Always validate your strategy choice with performance metrics:

from nonconform import ConformalDetector, CrossValidation, JackknifeBootstrap, Split
from nonconform.metrics import false_discovery_rate, statistical_power

# Compare strategies on your data
strategies = {
    "Split": Split(n_calib=0.2),
    "CV+": CrossValidation(k=5, mode="plus"),
    "Jackknife+": CrossValidation.jackknife(mode="plus"),
    "JaB+": JackknifeBootstrap(n_bootstraps=100, mode="plus"),
}

for name, strategy in strategies.items():
    detector = ConformalDetector(
        detector=your_detector,
        strategy=strategy,
        seed=42
    )
    detector.fit(X_train)
    decisions = detector.select(X_test, alpha=0.1)

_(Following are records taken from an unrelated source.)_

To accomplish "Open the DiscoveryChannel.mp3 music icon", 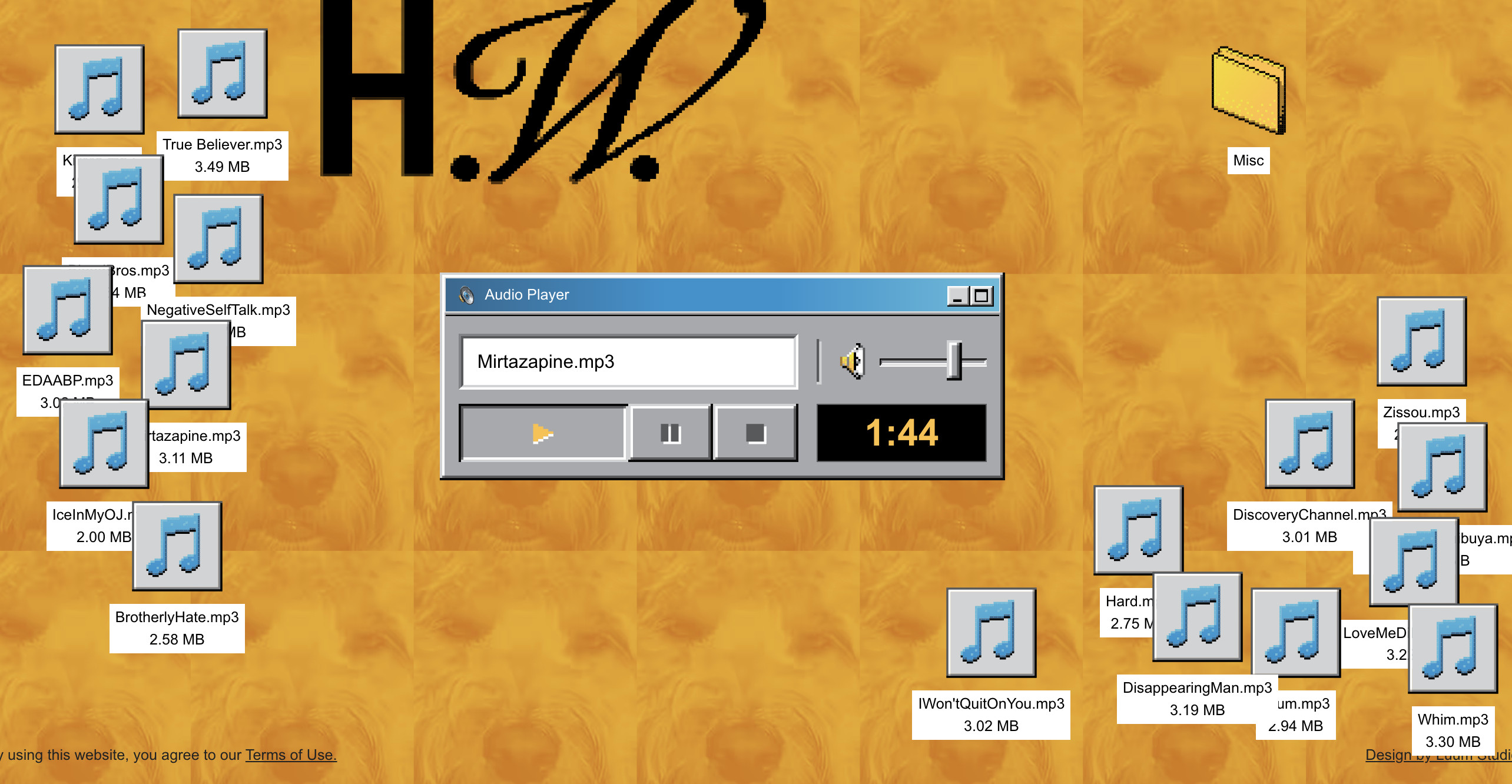I will (x=1310, y=444).
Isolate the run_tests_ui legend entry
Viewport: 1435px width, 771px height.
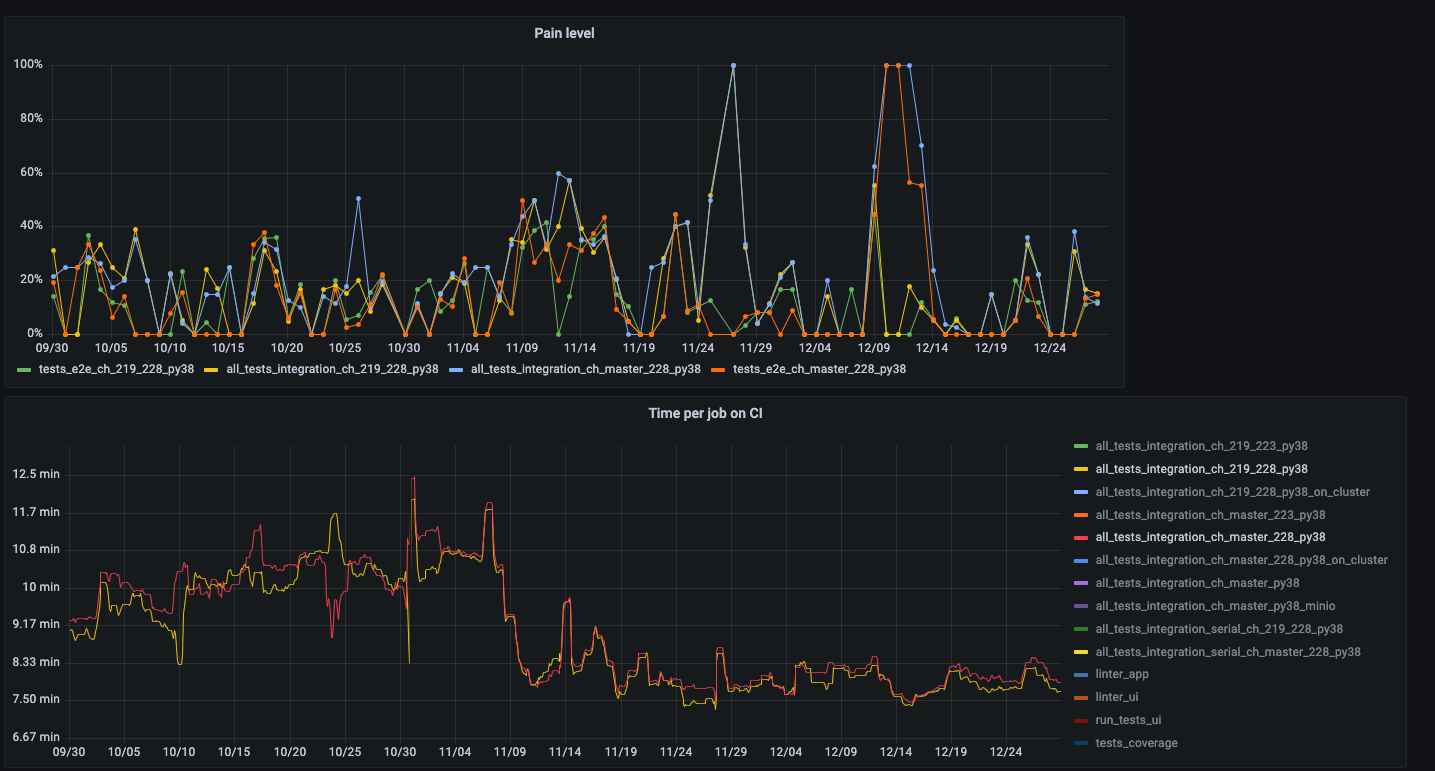1128,720
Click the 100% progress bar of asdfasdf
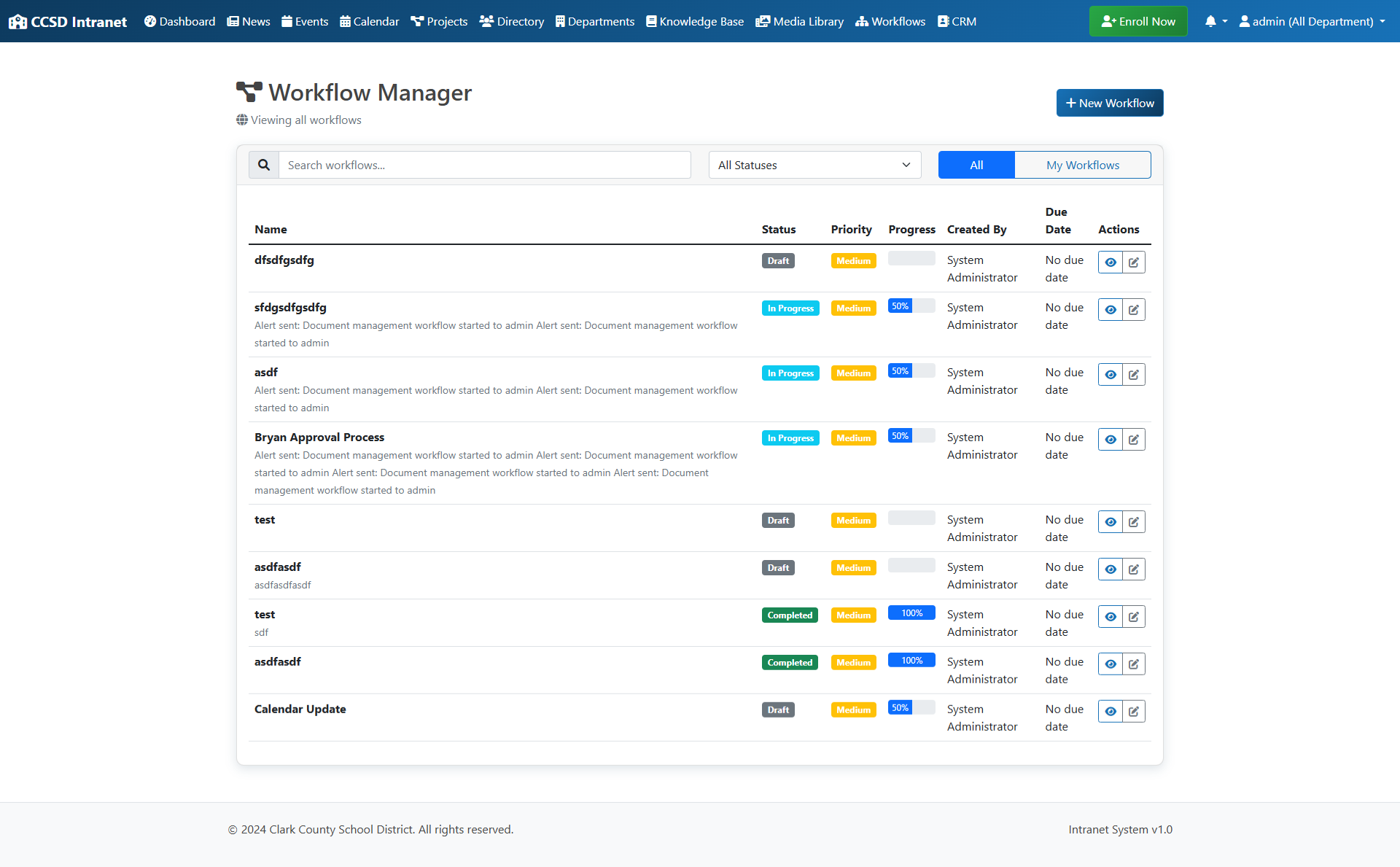Screen dimensions: 1400x867 [911, 660]
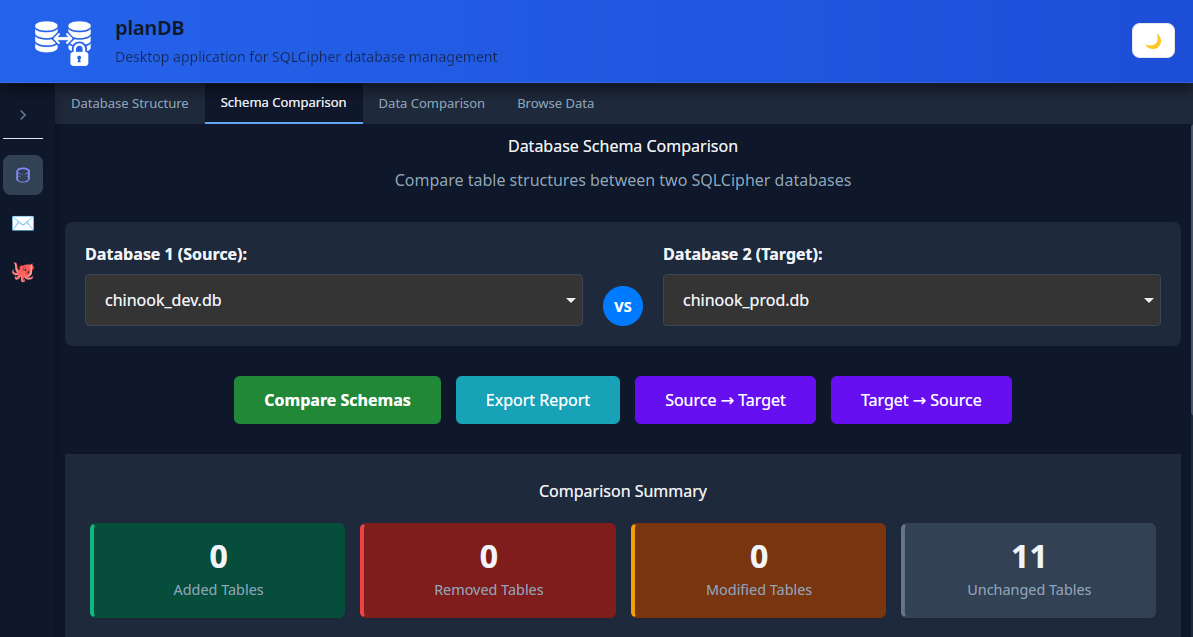Image resolution: width=1193 pixels, height=637 pixels.
Task: Click the Target → Source sync button
Action: tap(921, 399)
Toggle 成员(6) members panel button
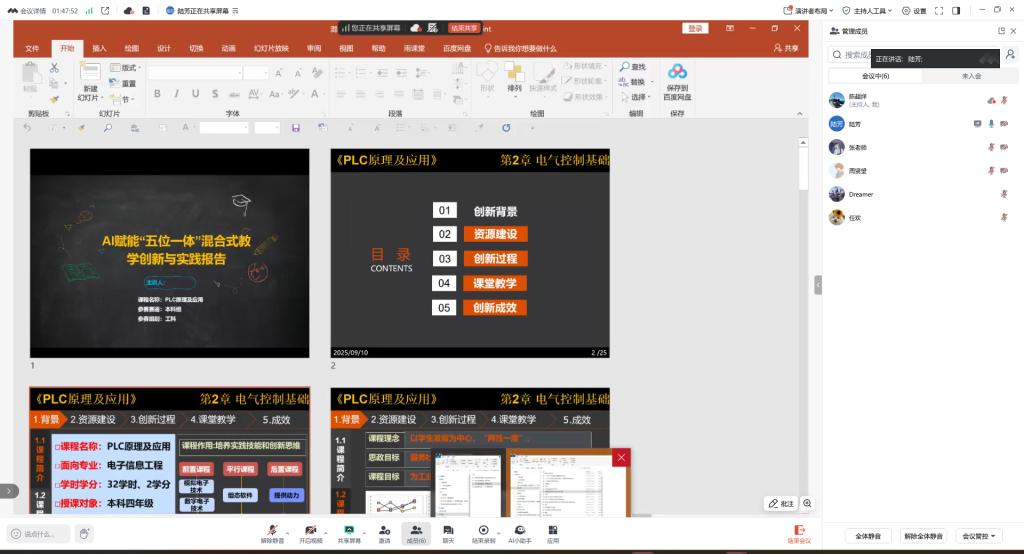 pyautogui.click(x=416, y=530)
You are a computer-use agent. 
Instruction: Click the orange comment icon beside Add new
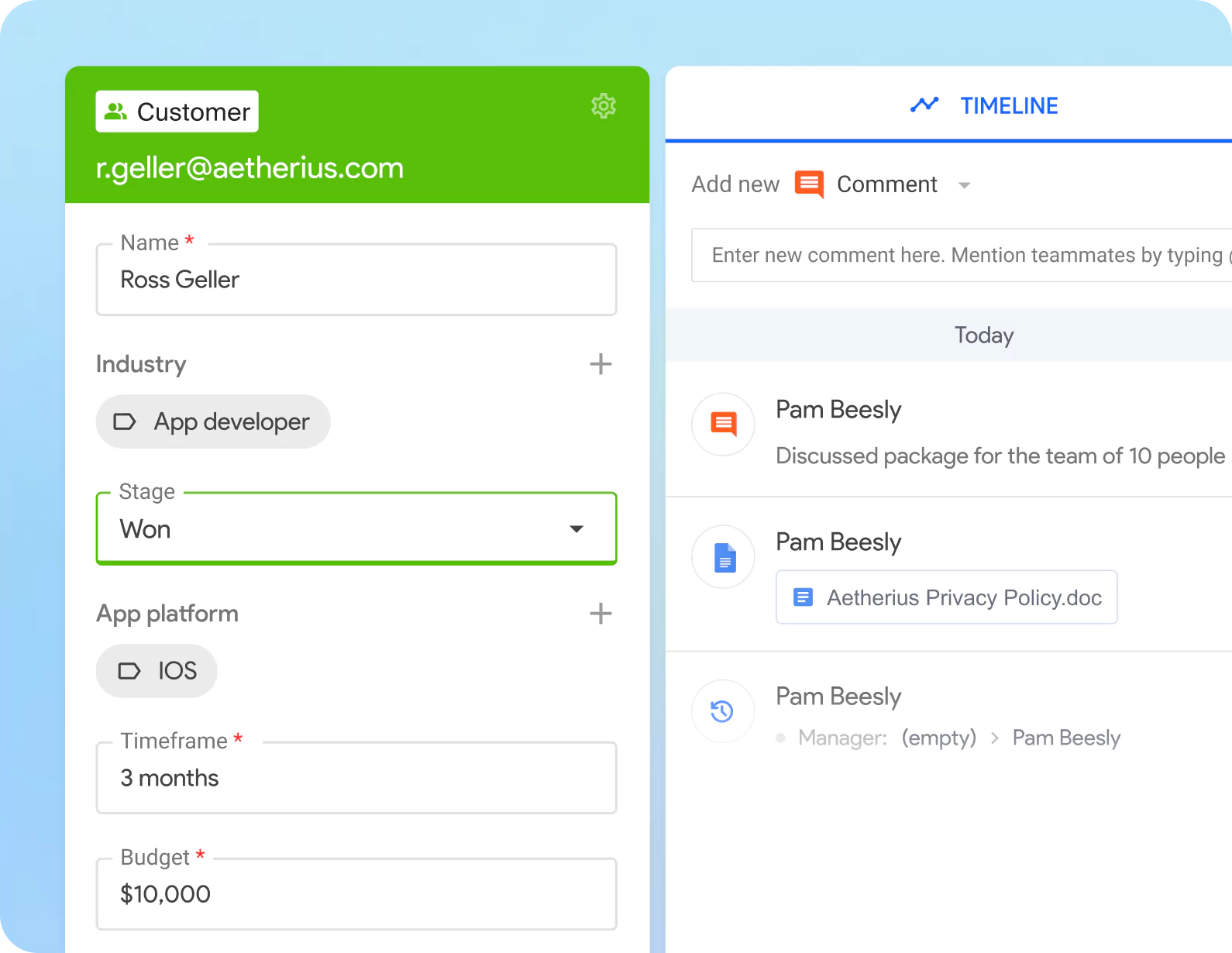809,184

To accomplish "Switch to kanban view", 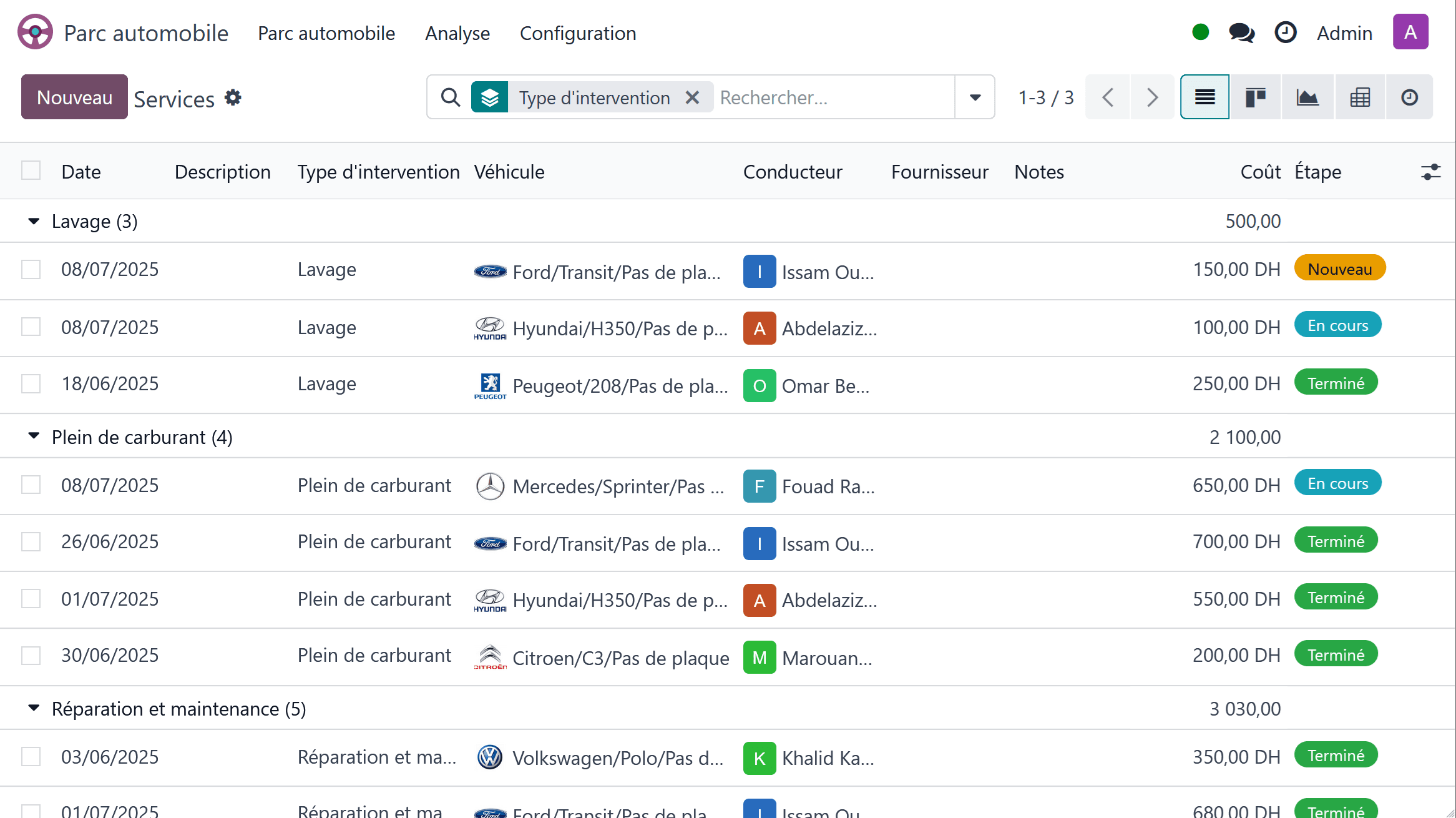I will click(x=1255, y=97).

    # Evaluate FDR-controlled decisions
    fdr = false_discovery_rate(y_test, decisions)
    power = statistical_power(y_test, decisions)

    print(f"{name}: FDR={fdr:.3f}, Power={power:.3f}")

Choose the strategy that best meets your requirements for FDR control, statistical power, runtime, and memory. When in doubt, keep Split as a baseline: it is easier to reason about, and it makes assumption failures easier to spot.

References

For the statistical background behind these recommendations, see Conformalization Strategies.